As discussed in a previous blog post, a well-drafted shareholder or employee agreement is extremely important to clarify the rights and duties of an employee who is also a minority shareholder of a Massachusetts close corporation. The need for a clear agreement is especially important if there is a dispute concerning the termination of a minority shareholder/employee. Where no agreement exists, or if the applicable agreement does not entirely govern the rights and duties of the parties in a particular situation, the obligations are governed by their fiduciary duties to each other, which may be unclear depending on the circumstances.
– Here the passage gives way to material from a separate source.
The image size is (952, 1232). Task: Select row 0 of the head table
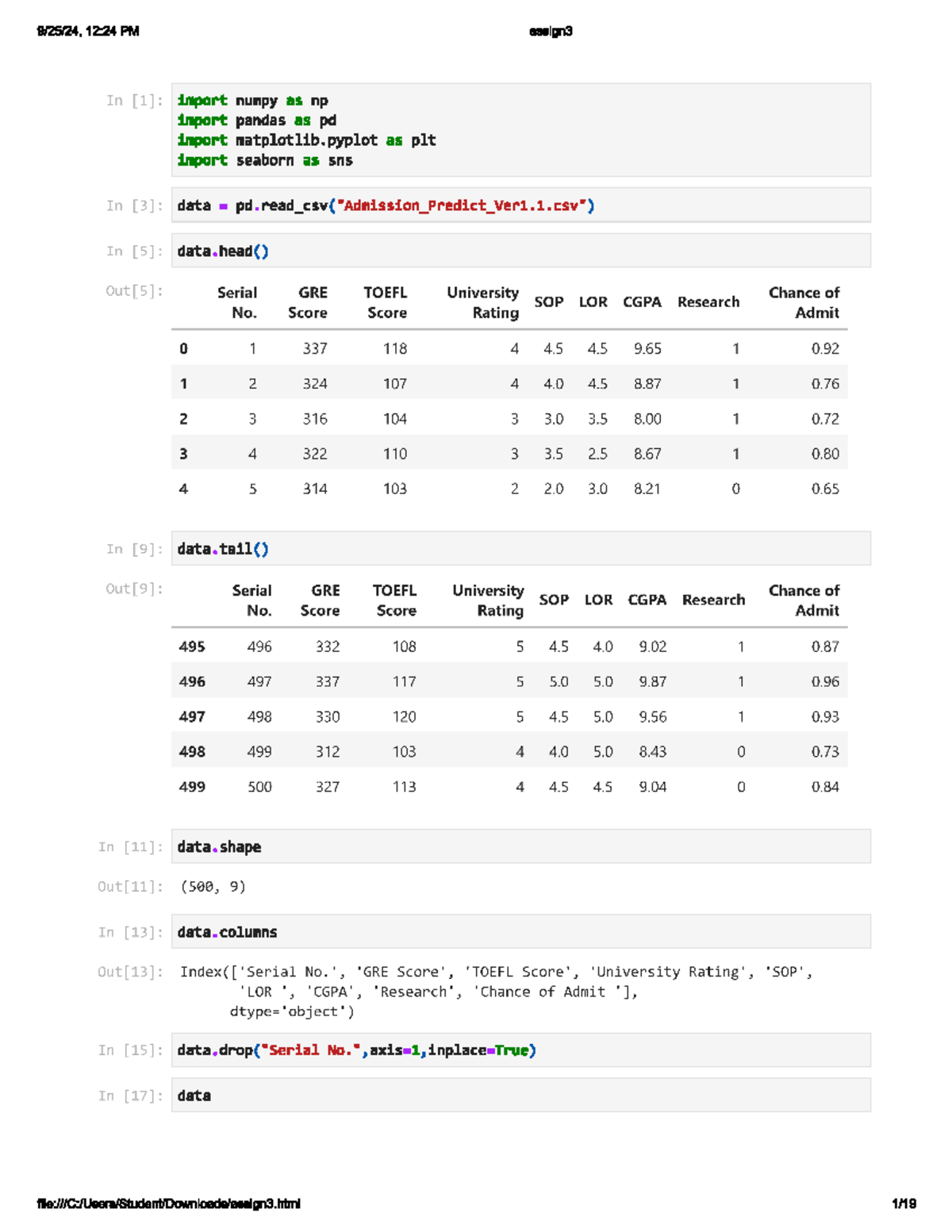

Cases addressing whether the majority breached a fiduciary duty by terminating a minority shareholder/employee are not entirely consistent. In Wilkes v. Springside Nursing Home, the Supreme Judicial Court ("SJC") articulated a two-part test for determining if a majority shareholder has violated his fiduciary duty to the minority. First, the majority must show that there was a legitimate business purpose for the action that allegedly is a breach. If such a showing is made, the burden then shifts to the minority to show that the purpose could have been accomplished through a less harmful, reasonably practicable alternative. When the alleged "freeze out" is the termination of employment, however, the two-part test articulated in Wilkes may not be the only analytical framework. In Merola v. Exergen Corp., the SJC held that there was no breach of fiduciary duty even when the majority could not show a legitimate business purpose for terminating a minority shareholder. The SJC based its decision on the fact that the termination was not motivated by animus or personal financial gain by the majority.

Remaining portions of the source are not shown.